JAMES GRAHAM (1656 - 1701)
Attorney General of NYC


New York Courts
James Graham sailed to New York aboard the Blossom in the entourage of Governor Edmund Andros in 1678. He is reputed to have been a grandson of the Marquess of Montrose, a supporter of Charles I, who was executed in Scotland in May 1650, and he is believed to have carried the family seal with him to America. From the first, he earned his living as a lawyer and a merchant and he was granted patents to large tracts of land in Ulster County, Staten Island, and New Jersey. When the office of the Recorder of the City of New York was created in 1683, James Graham was appointed to the position and he held it until shortly before his death in 1701. From December 10, 1685, when he succeeded Thomas Rudyard as Attorney General of the Province, he simultaneously held both offices. Two years later, he was appointed to the Governor's Council.

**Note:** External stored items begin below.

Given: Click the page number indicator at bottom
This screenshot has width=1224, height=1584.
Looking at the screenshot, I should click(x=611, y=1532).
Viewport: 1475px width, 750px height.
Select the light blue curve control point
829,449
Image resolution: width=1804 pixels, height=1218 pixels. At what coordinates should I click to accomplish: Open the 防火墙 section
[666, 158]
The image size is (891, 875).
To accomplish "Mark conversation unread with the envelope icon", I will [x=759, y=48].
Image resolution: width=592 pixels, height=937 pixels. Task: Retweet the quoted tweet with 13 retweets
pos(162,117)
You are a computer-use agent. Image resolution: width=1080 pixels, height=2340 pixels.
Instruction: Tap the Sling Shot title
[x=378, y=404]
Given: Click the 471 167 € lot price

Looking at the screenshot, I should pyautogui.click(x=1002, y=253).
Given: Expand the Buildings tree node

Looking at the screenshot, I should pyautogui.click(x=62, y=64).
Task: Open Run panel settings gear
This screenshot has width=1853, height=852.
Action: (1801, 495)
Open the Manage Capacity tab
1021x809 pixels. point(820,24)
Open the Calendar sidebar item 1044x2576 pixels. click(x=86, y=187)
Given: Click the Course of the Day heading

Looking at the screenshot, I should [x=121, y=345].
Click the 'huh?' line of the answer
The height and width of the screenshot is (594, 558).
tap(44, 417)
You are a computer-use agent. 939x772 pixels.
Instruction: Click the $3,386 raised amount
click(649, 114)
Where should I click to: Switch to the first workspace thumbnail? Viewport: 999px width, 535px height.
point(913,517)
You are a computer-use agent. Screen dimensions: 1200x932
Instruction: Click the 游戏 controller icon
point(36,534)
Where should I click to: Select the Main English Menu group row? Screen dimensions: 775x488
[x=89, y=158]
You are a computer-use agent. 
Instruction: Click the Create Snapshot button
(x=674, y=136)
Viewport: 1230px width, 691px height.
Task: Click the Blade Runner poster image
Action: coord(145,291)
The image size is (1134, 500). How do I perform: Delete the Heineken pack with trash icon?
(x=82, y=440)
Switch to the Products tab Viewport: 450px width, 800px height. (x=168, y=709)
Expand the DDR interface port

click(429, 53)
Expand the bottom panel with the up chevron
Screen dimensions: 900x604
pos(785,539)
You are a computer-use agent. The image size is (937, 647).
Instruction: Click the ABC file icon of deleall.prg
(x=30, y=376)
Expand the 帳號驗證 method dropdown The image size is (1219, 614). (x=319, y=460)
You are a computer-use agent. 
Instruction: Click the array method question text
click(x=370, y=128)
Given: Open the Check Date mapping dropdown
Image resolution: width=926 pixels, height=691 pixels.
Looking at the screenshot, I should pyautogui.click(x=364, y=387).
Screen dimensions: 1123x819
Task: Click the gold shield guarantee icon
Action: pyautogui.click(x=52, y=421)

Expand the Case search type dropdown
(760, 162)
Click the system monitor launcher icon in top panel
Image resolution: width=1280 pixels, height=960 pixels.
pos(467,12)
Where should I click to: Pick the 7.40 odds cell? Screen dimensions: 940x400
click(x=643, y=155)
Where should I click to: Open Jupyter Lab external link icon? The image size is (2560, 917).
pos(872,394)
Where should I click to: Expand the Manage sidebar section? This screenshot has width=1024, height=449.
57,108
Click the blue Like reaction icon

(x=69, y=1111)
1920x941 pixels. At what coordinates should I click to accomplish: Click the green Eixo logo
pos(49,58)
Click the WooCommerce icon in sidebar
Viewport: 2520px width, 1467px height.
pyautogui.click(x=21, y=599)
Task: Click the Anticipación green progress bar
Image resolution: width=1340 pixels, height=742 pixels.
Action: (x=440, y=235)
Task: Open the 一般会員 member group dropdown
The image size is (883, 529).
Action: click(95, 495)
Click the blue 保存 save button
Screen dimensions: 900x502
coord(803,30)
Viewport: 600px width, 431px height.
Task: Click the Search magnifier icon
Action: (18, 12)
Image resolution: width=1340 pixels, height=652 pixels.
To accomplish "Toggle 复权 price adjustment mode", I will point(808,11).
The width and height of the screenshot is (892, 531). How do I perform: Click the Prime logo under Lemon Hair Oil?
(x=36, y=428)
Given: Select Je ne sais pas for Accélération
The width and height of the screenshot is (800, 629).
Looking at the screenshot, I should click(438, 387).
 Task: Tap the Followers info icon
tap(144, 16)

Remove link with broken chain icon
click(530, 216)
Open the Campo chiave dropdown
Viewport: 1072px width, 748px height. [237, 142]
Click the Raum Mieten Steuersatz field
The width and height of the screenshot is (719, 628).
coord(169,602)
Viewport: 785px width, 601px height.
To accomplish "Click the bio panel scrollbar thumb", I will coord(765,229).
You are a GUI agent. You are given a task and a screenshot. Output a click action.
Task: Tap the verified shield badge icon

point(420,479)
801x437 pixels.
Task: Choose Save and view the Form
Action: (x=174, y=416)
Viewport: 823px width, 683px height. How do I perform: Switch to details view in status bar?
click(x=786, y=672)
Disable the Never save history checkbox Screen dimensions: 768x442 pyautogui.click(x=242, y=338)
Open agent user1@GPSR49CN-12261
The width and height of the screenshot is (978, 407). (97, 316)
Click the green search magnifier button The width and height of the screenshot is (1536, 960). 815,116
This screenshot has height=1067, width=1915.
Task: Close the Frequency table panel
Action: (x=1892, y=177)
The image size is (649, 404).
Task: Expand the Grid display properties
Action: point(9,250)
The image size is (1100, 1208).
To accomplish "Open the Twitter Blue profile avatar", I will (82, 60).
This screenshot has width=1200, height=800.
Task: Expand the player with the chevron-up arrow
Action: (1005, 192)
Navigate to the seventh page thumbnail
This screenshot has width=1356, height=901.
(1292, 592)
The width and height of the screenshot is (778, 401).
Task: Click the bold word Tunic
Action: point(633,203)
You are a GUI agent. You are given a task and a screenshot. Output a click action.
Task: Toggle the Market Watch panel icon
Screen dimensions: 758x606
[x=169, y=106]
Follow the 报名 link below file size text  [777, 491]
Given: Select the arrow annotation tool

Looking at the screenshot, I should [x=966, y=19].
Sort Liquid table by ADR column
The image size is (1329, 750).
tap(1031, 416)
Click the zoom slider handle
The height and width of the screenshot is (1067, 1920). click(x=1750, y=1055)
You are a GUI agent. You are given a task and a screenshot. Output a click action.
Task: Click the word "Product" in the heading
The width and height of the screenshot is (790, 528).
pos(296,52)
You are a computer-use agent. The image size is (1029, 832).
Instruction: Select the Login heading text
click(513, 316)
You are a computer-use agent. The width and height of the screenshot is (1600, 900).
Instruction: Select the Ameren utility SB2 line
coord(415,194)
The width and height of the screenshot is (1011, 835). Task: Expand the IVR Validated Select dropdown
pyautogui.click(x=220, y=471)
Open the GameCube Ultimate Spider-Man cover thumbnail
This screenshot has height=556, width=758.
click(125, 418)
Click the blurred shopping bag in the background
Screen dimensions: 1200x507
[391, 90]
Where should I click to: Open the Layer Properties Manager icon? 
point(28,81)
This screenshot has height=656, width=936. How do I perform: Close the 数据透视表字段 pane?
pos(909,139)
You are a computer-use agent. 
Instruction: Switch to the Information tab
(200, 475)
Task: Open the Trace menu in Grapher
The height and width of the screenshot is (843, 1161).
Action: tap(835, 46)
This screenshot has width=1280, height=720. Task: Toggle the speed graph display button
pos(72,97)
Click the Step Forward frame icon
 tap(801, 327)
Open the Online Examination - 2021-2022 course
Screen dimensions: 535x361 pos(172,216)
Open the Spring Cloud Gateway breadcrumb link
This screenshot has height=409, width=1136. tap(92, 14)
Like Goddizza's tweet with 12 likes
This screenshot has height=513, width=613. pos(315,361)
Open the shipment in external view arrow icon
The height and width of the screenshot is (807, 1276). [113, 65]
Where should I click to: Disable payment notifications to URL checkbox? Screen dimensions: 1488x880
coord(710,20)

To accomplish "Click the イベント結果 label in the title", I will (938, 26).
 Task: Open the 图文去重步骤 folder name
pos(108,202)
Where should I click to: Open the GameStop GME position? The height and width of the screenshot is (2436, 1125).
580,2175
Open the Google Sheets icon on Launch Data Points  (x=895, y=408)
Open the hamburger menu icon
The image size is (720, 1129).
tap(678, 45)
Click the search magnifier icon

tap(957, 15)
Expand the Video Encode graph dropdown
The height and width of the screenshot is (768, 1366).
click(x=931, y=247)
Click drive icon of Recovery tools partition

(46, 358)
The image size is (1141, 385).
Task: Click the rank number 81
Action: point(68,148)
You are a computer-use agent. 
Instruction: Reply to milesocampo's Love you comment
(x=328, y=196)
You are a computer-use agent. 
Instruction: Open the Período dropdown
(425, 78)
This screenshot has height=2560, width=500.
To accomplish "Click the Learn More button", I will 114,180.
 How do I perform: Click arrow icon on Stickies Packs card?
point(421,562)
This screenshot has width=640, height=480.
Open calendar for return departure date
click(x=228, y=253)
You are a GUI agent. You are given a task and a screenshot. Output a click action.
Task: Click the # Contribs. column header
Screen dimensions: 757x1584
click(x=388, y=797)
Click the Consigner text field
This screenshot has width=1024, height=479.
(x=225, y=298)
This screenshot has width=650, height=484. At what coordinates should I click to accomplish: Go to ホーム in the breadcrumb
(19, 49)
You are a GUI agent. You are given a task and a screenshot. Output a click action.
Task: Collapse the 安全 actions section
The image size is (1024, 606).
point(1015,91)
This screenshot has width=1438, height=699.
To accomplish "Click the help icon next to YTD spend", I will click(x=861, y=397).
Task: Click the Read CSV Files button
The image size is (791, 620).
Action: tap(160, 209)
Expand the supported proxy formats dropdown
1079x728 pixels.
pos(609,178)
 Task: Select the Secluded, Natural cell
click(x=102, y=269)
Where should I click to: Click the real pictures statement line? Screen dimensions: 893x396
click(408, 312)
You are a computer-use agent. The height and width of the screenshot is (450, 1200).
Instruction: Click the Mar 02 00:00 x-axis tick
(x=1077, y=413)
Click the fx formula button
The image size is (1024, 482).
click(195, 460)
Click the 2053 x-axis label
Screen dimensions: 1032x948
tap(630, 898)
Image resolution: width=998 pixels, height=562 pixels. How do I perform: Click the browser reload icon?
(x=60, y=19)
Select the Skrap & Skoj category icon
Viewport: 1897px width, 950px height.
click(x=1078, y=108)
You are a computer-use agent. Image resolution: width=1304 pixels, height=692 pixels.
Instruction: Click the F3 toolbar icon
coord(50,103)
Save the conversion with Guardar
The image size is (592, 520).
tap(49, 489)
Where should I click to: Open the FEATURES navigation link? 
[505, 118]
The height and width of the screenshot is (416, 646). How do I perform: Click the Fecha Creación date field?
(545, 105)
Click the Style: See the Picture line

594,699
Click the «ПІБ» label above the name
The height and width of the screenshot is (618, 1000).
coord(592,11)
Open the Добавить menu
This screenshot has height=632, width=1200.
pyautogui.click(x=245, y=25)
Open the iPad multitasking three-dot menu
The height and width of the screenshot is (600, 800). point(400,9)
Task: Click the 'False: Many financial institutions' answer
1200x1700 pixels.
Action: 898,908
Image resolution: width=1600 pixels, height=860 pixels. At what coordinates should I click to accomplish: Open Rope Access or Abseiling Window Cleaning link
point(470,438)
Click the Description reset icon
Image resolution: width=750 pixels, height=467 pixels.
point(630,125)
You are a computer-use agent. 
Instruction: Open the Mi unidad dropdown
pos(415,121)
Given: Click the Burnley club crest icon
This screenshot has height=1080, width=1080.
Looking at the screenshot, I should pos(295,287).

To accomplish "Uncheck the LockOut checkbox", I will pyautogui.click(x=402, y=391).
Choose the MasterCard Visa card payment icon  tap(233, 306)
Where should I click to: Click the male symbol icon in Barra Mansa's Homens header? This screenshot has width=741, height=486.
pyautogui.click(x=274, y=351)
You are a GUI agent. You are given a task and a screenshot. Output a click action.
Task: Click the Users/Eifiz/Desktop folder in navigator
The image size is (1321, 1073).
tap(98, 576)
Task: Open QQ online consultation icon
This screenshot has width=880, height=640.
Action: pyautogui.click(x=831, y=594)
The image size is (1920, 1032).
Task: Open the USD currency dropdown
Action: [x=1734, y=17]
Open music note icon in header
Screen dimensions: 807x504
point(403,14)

In 1688, when New York was annexed to the Dominion of New England, Graham moved to Boston to take office as the Dominion's Attorney General and following the collapse of the Dominion was imprisoned with Governor Andros and exiled to England. Graham returned to New York in 1691, and was elected to the Assembly where he held the office of Speaker between 1691-1694 and 1695-1698.

When Attorney General Thomas Newton left the Province in April 1691, George Farewell was appointed in his place but the Assembly considered Farewell inept and, in May 1691, James Graham was again appointed Attorney General, an office that he held until January 1701. In 1696, Graham was appointed Advocate General of the Court of Vice-Admiralty and in May 1699, he was appointed to the Governor's Council.

In 1700, James Graham lost favor with Governor Bellomont, who had him removed as Recorder of the City of New York. Bellomont urged the English authorities to replace Graham as Attorney General and, on January 21, 1701, Sampson Shelton Broughton took office in his stead.

James Graham, whose daughter Isabella had married Lewis Morris, died a few days later at Morrisania.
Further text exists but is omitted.